Stored data entries
+---+

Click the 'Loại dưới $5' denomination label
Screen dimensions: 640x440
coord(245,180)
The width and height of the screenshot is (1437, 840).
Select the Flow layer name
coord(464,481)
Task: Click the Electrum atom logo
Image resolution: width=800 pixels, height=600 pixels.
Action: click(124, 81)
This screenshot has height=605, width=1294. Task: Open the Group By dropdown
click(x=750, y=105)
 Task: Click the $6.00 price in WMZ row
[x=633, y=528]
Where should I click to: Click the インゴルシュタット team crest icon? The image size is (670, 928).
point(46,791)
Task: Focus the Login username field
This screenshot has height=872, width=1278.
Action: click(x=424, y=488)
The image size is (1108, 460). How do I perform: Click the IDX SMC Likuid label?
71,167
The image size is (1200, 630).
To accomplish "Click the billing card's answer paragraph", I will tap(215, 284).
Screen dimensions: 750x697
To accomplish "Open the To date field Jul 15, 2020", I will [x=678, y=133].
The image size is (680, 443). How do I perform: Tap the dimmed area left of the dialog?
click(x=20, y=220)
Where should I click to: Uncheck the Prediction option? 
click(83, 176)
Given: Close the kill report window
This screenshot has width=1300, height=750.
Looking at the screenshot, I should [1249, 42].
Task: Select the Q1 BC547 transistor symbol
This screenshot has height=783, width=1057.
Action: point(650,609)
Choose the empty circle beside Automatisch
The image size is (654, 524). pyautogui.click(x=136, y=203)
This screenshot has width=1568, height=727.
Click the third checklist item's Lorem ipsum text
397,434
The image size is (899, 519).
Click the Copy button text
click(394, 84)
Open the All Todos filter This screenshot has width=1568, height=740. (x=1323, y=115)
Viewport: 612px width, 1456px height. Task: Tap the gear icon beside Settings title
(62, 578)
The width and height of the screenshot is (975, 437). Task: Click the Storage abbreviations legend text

+---+

Print all of the data exactly as it stands above.

Click the 'Loại dưới $5' denomination label
Screen dimensions: 640x440
coord(245,180)
The width and height of the screenshot is (1437, 840).
Select the Flow layer name
coord(464,481)
Task: Click the Electrum atom logo
Image resolution: width=800 pixels, height=600 pixels.
Action: click(124, 81)
This screenshot has height=605, width=1294. Task: Open the Group By dropdown
click(x=750, y=105)
 Task: Click the $6.00 price in WMZ row
[x=633, y=528]
Where should I click to: Click the インゴルシュタット team crest icon? The image size is (670, 928).
point(46,791)
Task: Focus the Login username field
This screenshot has height=872, width=1278.
Action: click(x=424, y=488)
The image size is (1108, 460). How do I perform: Click the IDX SMC Likuid label?
71,167
The image size is (1200, 630).
To accomplish "Click the billing card's answer paragraph", I will tap(215, 284).
Screen dimensions: 750x697
To accomplish "Open the To date field Jul 15, 2020", I will [x=678, y=133].
The image size is (680, 443). How do I perform: Tap the dimmed area left of the dialog?
click(x=20, y=220)
Where should I click to: Uncheck the Prediction option? 
click(83, 176)
Given: Close the kill report window
This screenshot has width=1300, height=750.
Looking at the screenshot, I should [1249, 42].
Task: Select the Q1 BC547 transistor symbol
This screenshot has height=783, width=1057.
Action: point(650,609)
Choose the empty circle beside Automatisch
The image size is (654, 524). pyautogui.click(x=136, y=203)
This screenshot has width=1568, height=727.
Click the third checklist item's Lorem ipsum text
397,434
The image size is (899, 519).
Click the Copy button text
click(394, 84)
Open the All Todos filter This screenshot has width=1568, height=740. (x=1323, y=115)
Viewport: 612px width, 1456px height. Task: Tap the gear icon beside Settings title
(62, 578)
The width and height of the screenshot is (975, 437). Task: Click the Storage abbreviations legend text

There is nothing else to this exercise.